The only relevant guide I found is "Supported Conditional Access and Intune device compliance policies for Microsoft Teams Rooms" on the Microsoft Learn platform, which does not explicitly address the use of custom compliance policies, nor does it expressly state their support is lacking.
Azure CoPilot (Preview) indicated that while Microsoft Teams Rooms on Windows accommodates various device compliance policies, the list of supported policies does not cover custom compliance options. This suggests that applying a custom compliance policy to a Microsoft Teams Room running on a Windows 11 Intel NUC may not be feasible. (MAY NOT?!!?!)
This limitation appears strange given that the system is based on the Windows 11 OS and utilizes an Intel NUC. Despite this, I've successfully managed to enroll several test rooms using the "Enroll in Device Management Only" option with a UPN linked to a Microsoft Teams Room Standard license, granting Microsoft Intune P1 access. These devices were seamlessly integrated into the portal and could receive apps and scripts without issue.

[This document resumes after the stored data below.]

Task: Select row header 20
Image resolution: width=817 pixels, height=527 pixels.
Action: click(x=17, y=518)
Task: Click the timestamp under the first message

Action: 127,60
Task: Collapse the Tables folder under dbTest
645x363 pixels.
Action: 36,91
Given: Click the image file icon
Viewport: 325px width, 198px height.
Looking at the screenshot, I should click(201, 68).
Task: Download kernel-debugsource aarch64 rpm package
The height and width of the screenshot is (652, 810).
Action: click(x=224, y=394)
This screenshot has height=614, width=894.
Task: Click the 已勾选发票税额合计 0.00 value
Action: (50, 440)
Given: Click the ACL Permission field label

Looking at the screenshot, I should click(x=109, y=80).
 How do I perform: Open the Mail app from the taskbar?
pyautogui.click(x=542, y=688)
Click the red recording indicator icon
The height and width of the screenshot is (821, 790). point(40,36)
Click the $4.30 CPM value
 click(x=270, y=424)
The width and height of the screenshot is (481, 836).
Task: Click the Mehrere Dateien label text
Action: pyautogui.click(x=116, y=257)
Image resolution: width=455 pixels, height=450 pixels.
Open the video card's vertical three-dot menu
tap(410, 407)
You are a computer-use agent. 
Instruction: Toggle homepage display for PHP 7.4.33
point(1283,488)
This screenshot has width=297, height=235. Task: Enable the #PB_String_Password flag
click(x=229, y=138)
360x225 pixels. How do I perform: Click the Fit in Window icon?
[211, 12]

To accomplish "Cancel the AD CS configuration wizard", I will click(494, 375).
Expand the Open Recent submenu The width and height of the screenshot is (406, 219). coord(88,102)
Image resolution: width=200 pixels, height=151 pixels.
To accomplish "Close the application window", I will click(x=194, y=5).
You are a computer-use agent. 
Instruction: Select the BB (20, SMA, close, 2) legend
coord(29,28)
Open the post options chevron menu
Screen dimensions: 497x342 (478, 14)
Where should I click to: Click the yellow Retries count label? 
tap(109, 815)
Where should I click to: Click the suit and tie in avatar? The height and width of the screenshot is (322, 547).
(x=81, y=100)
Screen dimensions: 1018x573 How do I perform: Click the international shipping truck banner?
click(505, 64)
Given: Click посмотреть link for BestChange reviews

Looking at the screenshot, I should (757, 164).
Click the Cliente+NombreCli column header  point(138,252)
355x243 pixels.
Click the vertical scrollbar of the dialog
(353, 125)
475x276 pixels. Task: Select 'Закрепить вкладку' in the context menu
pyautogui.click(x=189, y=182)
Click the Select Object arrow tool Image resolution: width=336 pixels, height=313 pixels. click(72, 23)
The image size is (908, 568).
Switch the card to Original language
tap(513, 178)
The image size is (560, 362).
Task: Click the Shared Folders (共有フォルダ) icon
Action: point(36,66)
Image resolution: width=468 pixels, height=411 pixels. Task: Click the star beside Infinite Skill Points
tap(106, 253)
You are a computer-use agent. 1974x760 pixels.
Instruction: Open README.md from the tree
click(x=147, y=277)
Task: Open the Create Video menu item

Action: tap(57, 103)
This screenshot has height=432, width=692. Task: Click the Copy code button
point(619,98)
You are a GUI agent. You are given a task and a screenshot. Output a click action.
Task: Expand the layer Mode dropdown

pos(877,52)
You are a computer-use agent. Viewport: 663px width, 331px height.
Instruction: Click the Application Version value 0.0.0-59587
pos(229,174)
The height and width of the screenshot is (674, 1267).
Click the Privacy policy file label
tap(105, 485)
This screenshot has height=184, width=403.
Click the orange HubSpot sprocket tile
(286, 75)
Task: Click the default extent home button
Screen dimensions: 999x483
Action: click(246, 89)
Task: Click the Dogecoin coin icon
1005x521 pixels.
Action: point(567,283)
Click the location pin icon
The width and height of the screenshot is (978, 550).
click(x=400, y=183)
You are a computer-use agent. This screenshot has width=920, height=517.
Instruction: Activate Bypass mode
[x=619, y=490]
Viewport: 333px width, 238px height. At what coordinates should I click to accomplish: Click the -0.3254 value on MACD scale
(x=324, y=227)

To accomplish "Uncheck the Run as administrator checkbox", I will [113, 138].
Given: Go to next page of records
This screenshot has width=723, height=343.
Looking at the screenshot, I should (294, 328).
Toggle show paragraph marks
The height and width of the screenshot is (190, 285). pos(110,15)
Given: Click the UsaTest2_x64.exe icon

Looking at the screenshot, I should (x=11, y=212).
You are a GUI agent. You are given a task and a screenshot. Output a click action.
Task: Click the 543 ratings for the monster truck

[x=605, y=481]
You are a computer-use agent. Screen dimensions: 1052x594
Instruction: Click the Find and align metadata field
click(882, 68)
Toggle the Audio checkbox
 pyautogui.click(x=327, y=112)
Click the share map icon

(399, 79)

However, a specific Custom Compliance Policy designed to verify the installation of our Endpoint Detection and Response (EDR) software on user endpoints seems ineffective for these rooms. I've attempted targeting both by account and device, and even added an Enterprise E3 license to one room, followed by a compliance reset script and re-synchronization efforts.
Despite these measures, the EDR was intentionally left uninstalled on a test device to evaluate the policy's effectiveness. Manual execution of the check script in Intune consistently indicates "EDR is not installed," a status that accurately changes to "EDR is installed" when the script is run on an endpoint where the EDR is present.